__Task item__
Starting with the line that has "Screen dimensions: 501x628" and finishing with the line that has "The image size is (999, 749).", set down each line below exactly. Pictures are not copied.

__Exercise inputs__
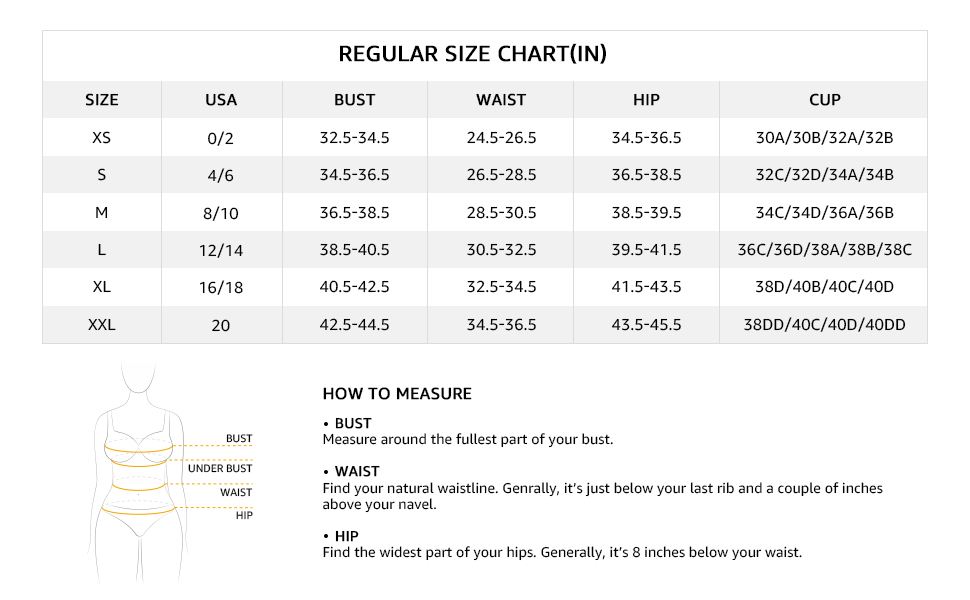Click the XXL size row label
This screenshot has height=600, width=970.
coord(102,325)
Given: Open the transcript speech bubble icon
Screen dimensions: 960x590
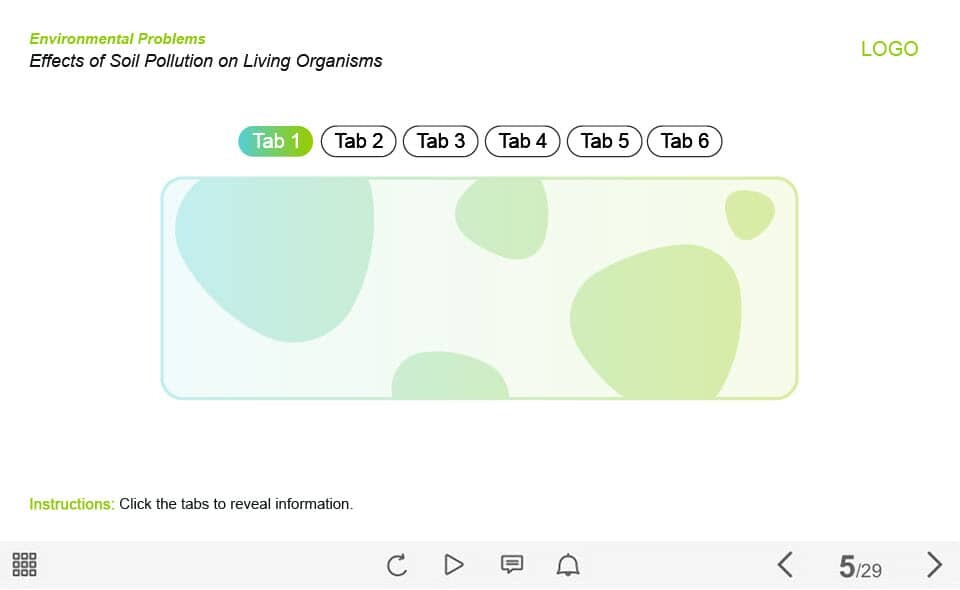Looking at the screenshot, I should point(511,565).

* * *

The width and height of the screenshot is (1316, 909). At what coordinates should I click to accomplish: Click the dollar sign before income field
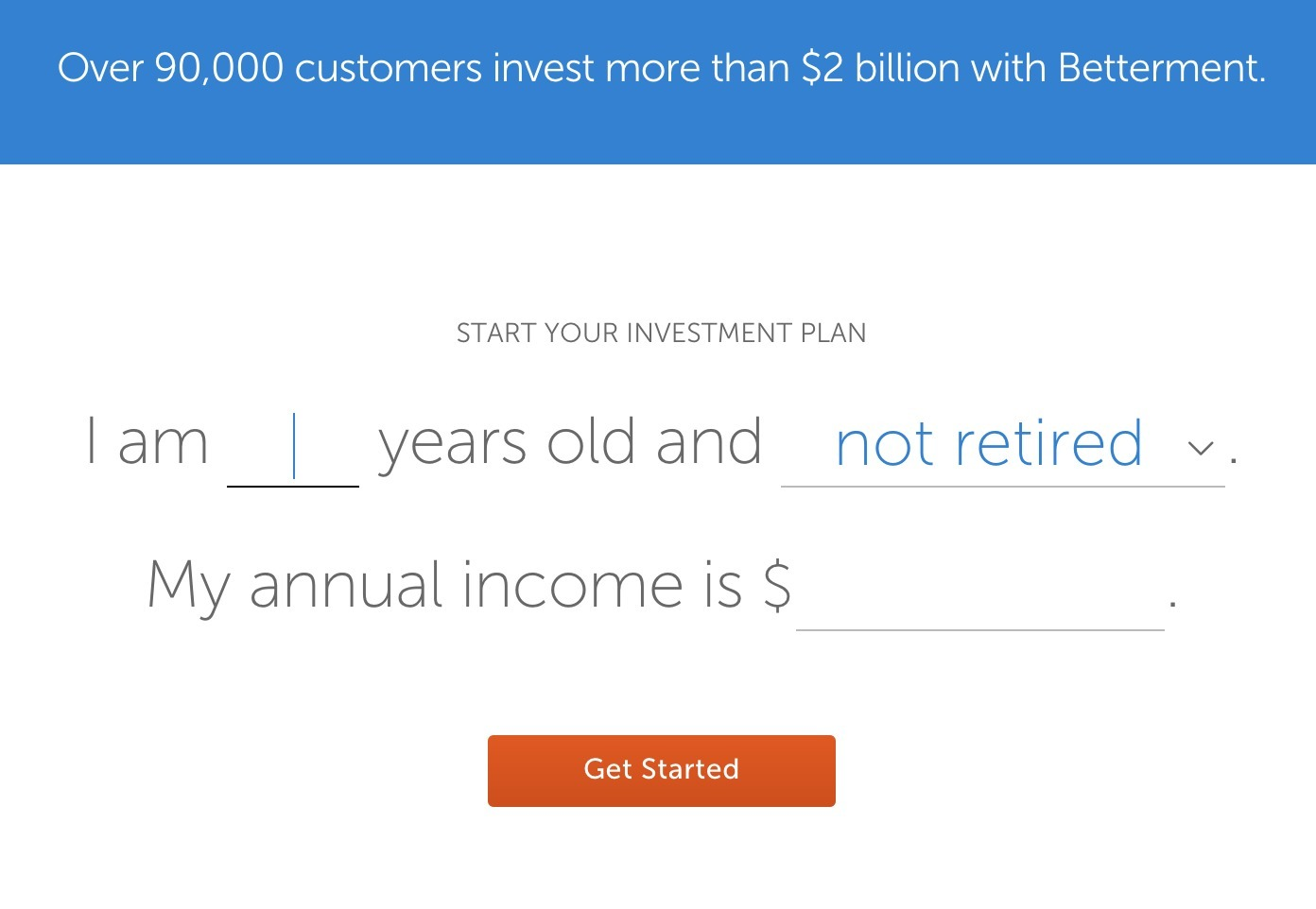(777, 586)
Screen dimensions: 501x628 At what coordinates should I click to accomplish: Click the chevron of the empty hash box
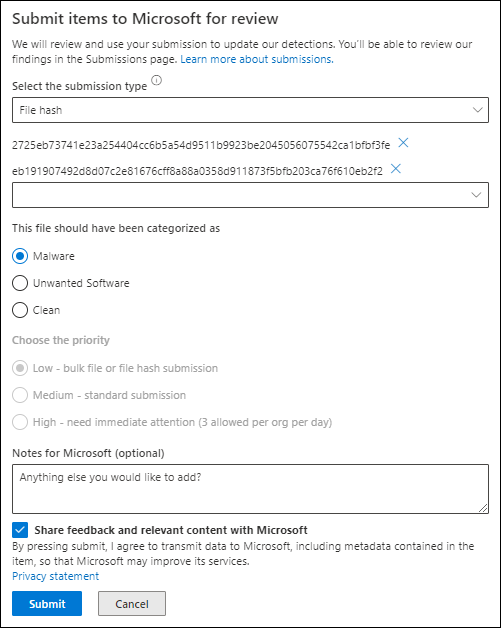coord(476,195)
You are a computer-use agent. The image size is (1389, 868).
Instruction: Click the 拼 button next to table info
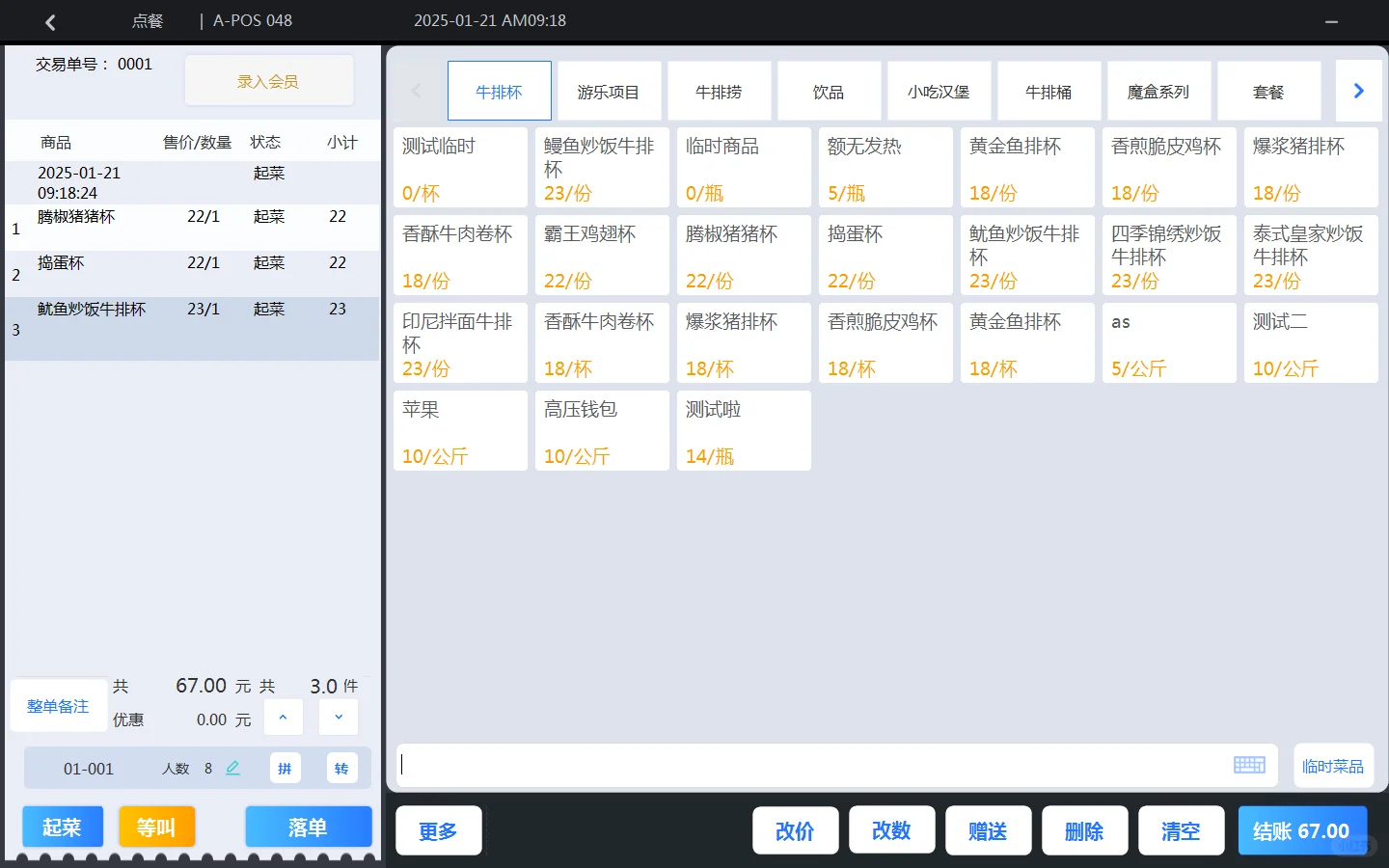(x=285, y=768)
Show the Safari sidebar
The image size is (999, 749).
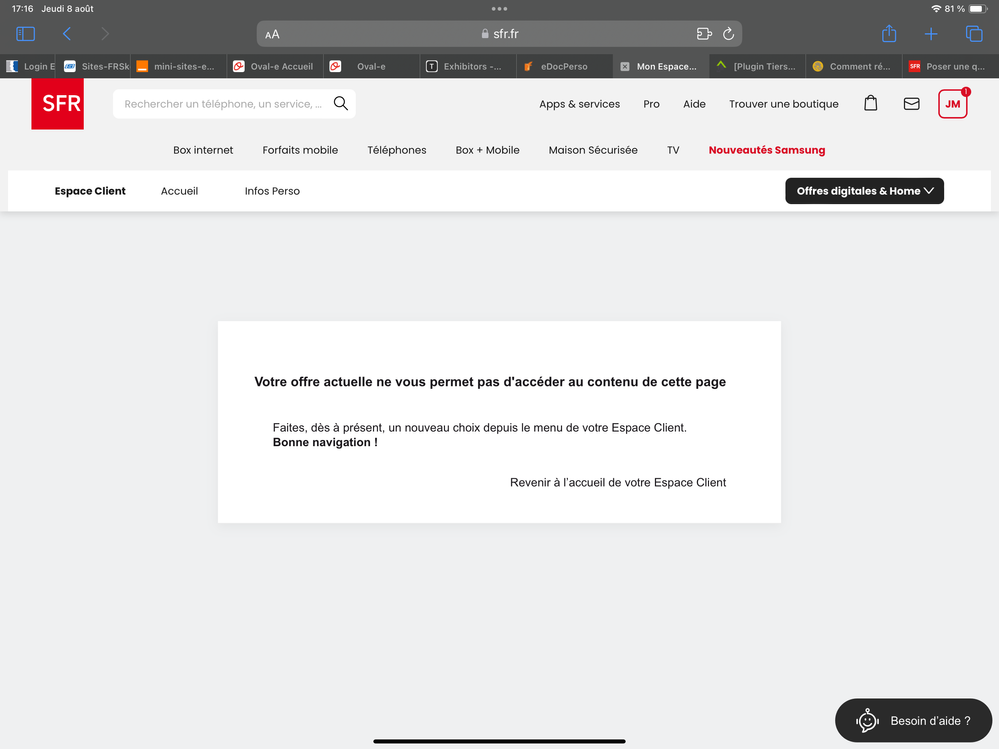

* * *

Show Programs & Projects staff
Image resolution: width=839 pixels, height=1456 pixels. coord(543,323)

__Solution__
Screen dimensions: 501x628 At what coordinates should I click to accomplish: Click the chevron of the empty hash box
coord(476,195)
You are a computer-use agent. The image size is (1389, 868).
Instruction: Click the 拼 button next to table info
(x=285, y=768)
Show the Safari sidebar
The image size is (999, 749).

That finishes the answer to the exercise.